Starring : Robert Pattinson, Zoë Kravitz, Jeffrey Wright, Colin Farrell, Paul Dano, John Turturro, and Andy Serkis.

Another year – another Batman movie. After Ben Affleck unceremoniously hung up the cape and cowl due to personal reasons, the gauntlet was then passed down to Twilight alumni himself, Robert Pattinson.

With Cloverfield and Dawn of the Planet of the Apes director, Matt Reeves at the helm. Audiences were promised a Batman story that focuses on the caped-crusader’s investigative skills — harkening back to his moniker of ‘world’s greatest detective.’

Reeves fulfills that promise in spades. The Batman is a 3-hour neo-noir investigative thriller with the dark knight at the center of it all. Presented in a gruesome, grungy aesthetic thanks to Reeve’s meticulous Fincher-esque direction, along with Greg Fraiser’s satisfyingly gritty cinematography. 

The city of Gotham carries the same aforementioned grungy aesthetic, with almost every scene set in the dead of night. A throwback to the classic Arkham games with a hint of Nolan’s Chicago from Batman begins.

Robert Pattinson plays a dark and damaged Batman with only a few hints of Bruce Wayne within himself. While Pattinson’s cold and brooding nature can be overbearing to an extent — it’s consistent to the narrative that’s being crafted. Zoë Kravitz plays a striking Selina Kyle, sprinkled with a hint of vulnerability, and Jeffrey Wright’s chemistry with Pattinson as Jim Gordon is some of the best we’ve seen since Nolan’s trilogy. 
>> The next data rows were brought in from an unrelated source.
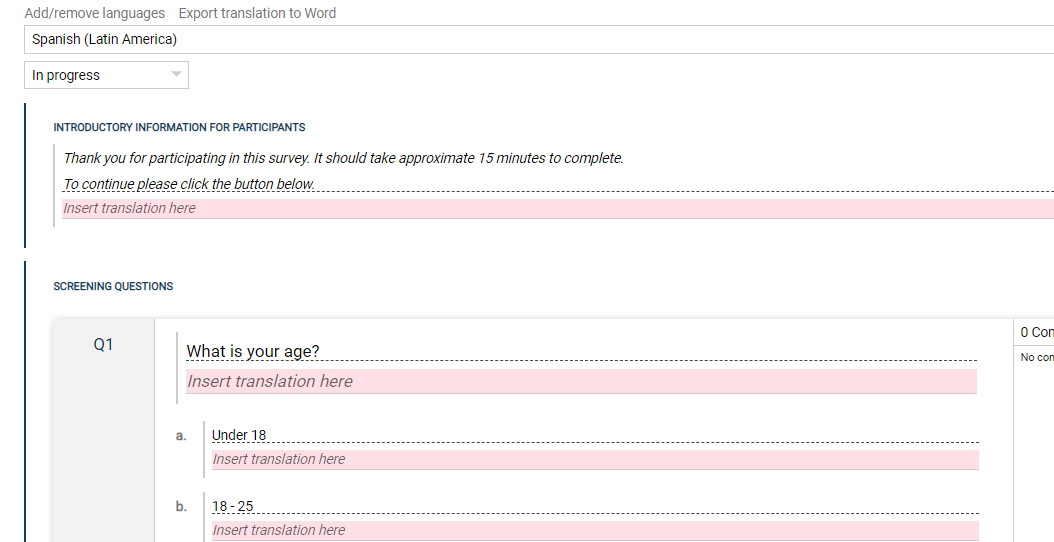Select the Q1 question number label
The width and height of the screenshot is (1054, 542).
(x=104, y=344)

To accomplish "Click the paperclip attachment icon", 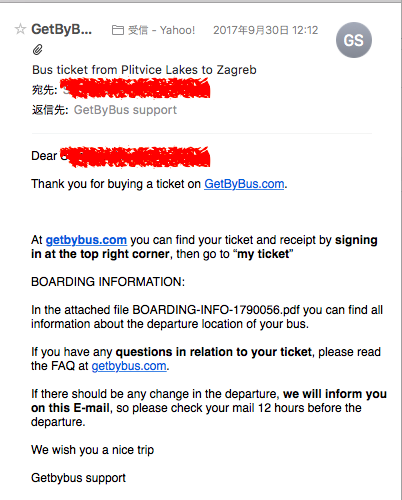I will tap(38, 50).
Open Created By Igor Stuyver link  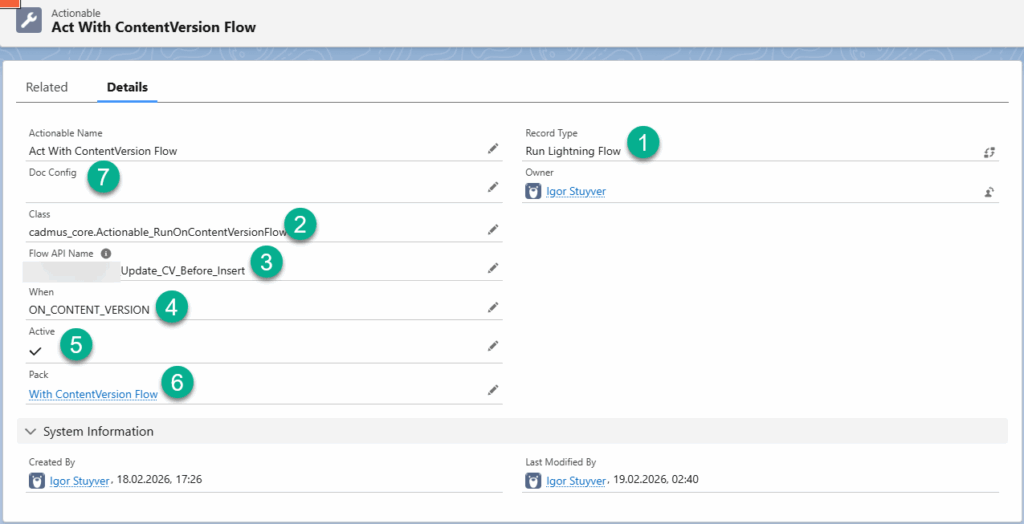[x=78, y=481]
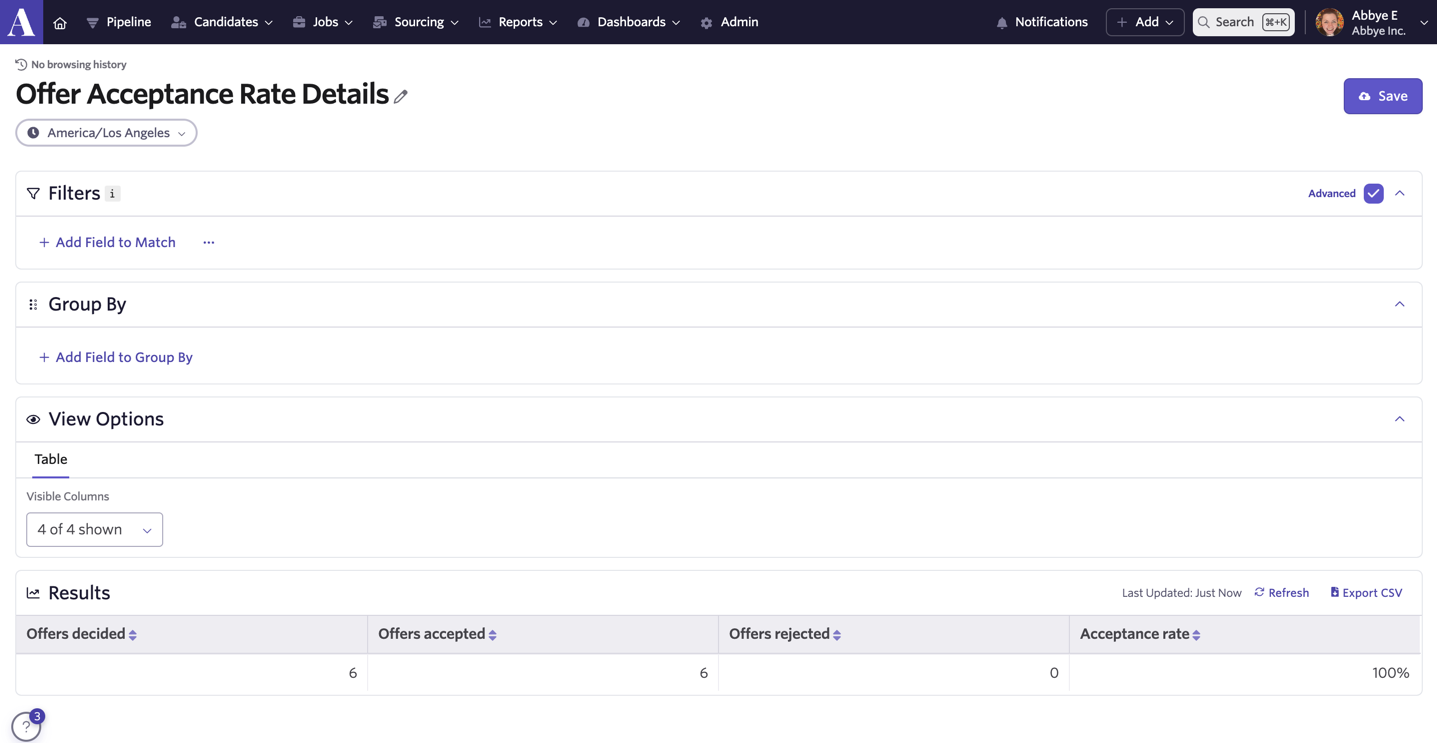
Task: Click the Filters info icon
Action: (x=113, y=194)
While The Batman is filled to the brim with iconic Batman villains such as Collin Farell’s Oswald Cobblepot and John Turturro’s Carmine Falcone. The main rogue is The Riddler – terrifyingly played by the immaculate Paul Dano. Like Pattinson, Dano spends most of his time behind a mask, but his intimidating persona and Reeve’s clever technique of incorporating The Riddler’s…well, Riddles — makes him a great antagonist that truly tests Pattinson’s Batman to his limits.

However, where the Batman succeeds in its thematic elements and pleasing aesthetics. It severely falters in pace and structure — as it pitifully struggles to justify its almost-3-hour runtime.  The film is constructed around a peculiar 4-act structure in an attempt to draw out its investigative intrigue — unfortunately it only results in a meandering finale that leaves you unsatisfied.

The Batman is aesthetically pleasing to watch and it’s elevated by Robert Pattinson’s excellent portrayal of the World’s Greatest Detective. But it’s unfortunately crippled by lousy pacing and a convoluted final act.